I distinctly remember being about six years old and imagining a forest being bulldozed down. This vision came to me from my grandmother talking about the horrors of this situation, and it is so impactful to me because it was my first comprehension with the capacity of wicked, foolish acts from humanity.
The eerie depiction still makes me extremely uneasy to this day, even more so now because I can fully comprehend and speak of the repercussions of the problem. I worry that soybean and corn fields will make up the entirety of the planet, and that wild animals will cease to exist. I fear that there will be no wilderness and no pristine land left.

Here is a link to an article discussing the recent trends of deforestation from PNAS written by Douglas C. Daly. https://www.pnas.org/content/117/40/24609 (Links to an external site.)
The article shares that deforestation has “enormous consequences for health and well-being beyond political borders” like when drought – as a deforestation externality – occurs around the world which in turn affects economic success on a grand scale. When economy is disturbed, that’s when these problems become really clear to the public.

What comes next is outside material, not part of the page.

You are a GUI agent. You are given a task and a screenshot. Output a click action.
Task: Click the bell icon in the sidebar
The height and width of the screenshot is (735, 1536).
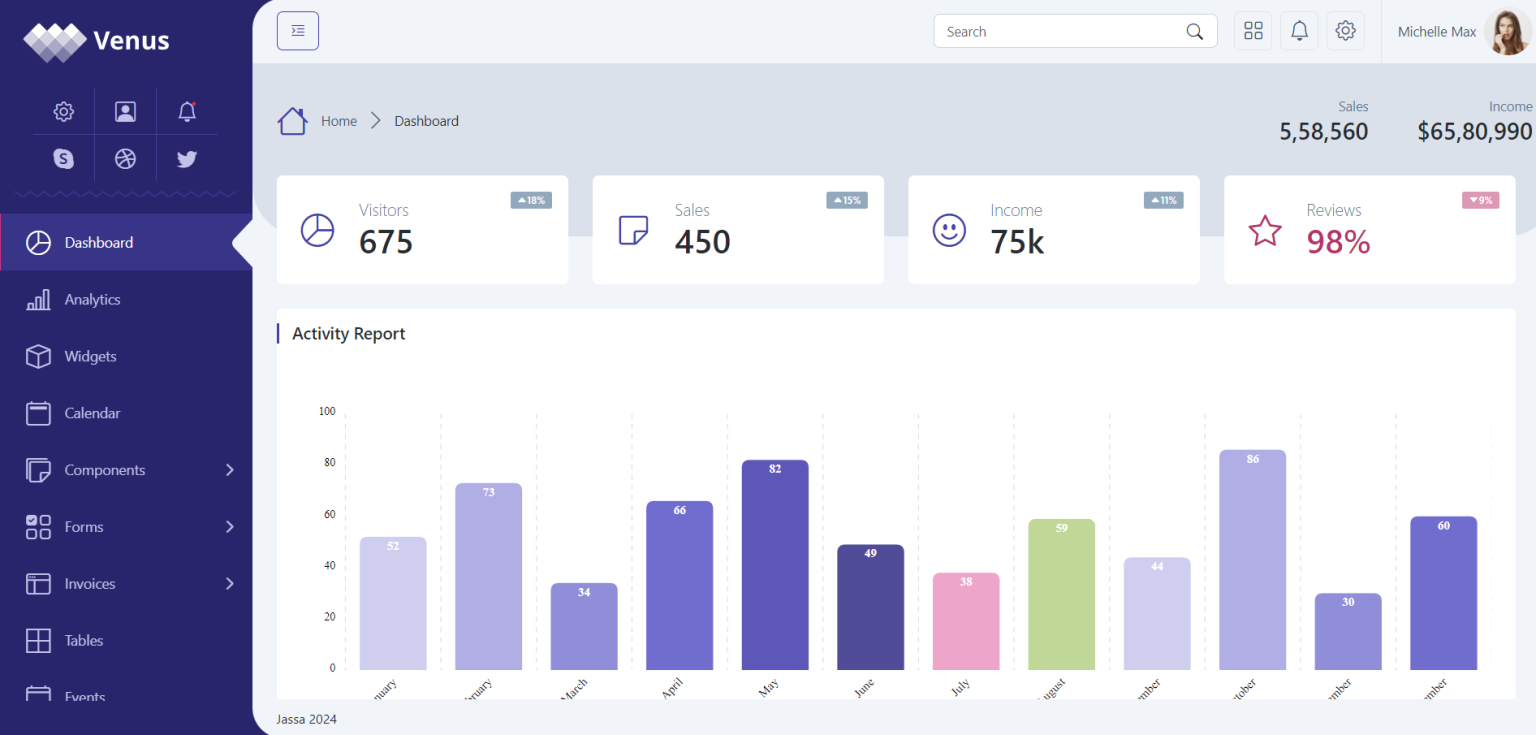[187, 111]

Furthermore, the effects of deforestation do not just cause detriment to the land where the forest is being assaulted, but to the entire world ecosystem because of the connection of each ecosystem type. Rainforest, especially the tropical rainforest, acts as “a buffer against climate change”, which is a concern to the entire globe. So, while we might be growing cheap meat and meeting consumer demand, we are simultaneously destroying the very system that provides us with ecological services that make life happen. I have hope that it will all one day just stop.
As an adult, I now imagine a child crying to her ultra-rich daddy who owns a paper company, begging him to stop tearing down the world.
What is going to make my hope a reality? Well, a chorus of actions. Many individual actions – like people homesteading their own livestock for themselves and their communities, choosing a job that allows one to ride a bike or work from home, or actually implementing a recycling system – will work synchronously together.
When the current system of ravish is replaced with one of stewardship, all will prevail. With a little creativity and culture shift, it is possible for abundance without plunder.